- **Requirements**
Count the lines below that contain the string "Click", treating uppercase and lowercase as distinct, and give only the number.
— Begin Input material —
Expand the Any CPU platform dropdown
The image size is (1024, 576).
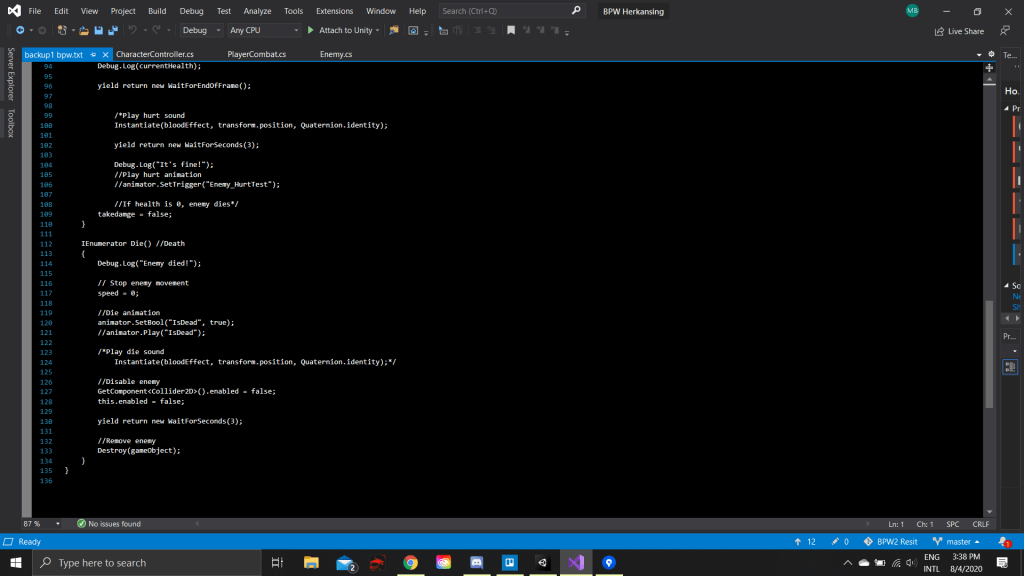[263, 31]
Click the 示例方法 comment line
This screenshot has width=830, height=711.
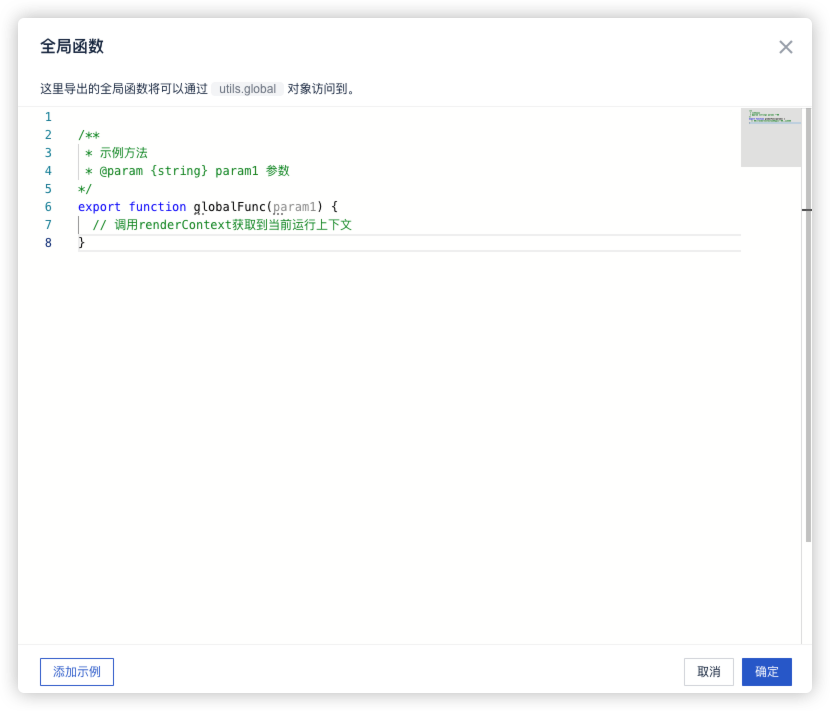[x=123, y=153]
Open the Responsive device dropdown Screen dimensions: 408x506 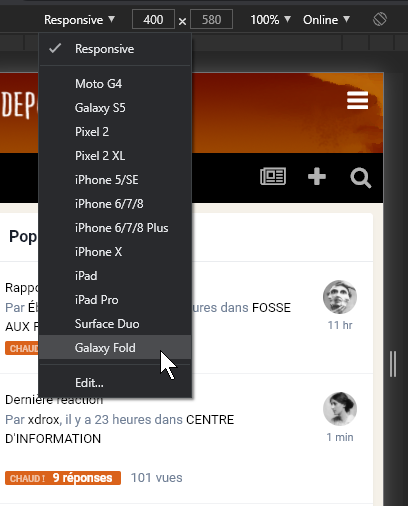pos(79,20)
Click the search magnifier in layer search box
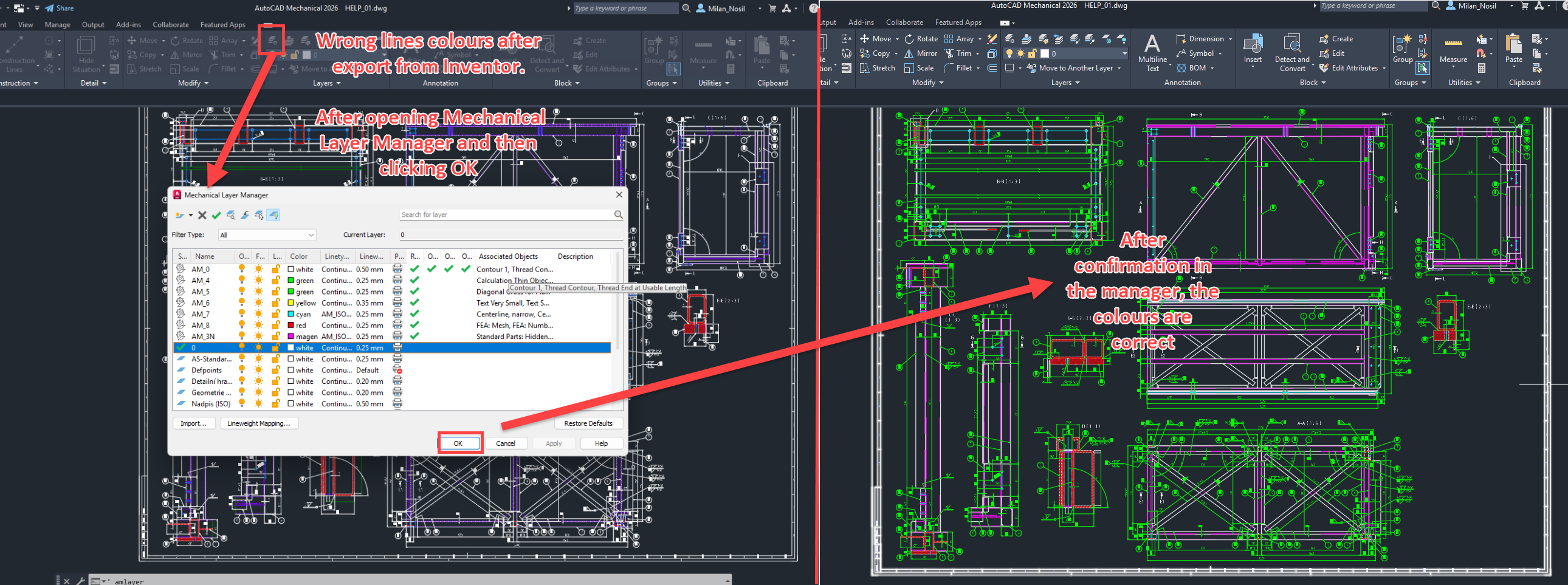 coord(619,214)
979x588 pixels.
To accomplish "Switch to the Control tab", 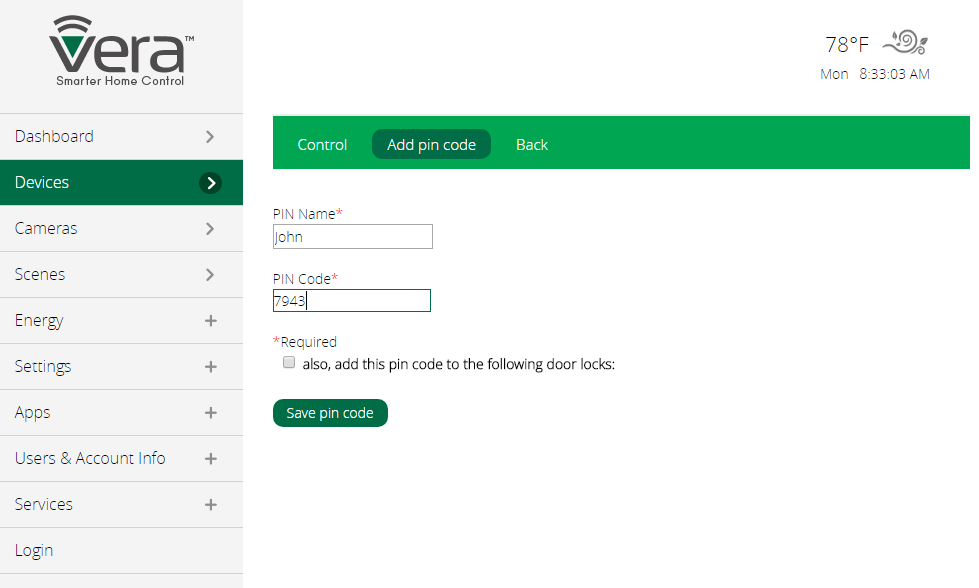I will 322,145.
— End Input material —
- **Written solution**
2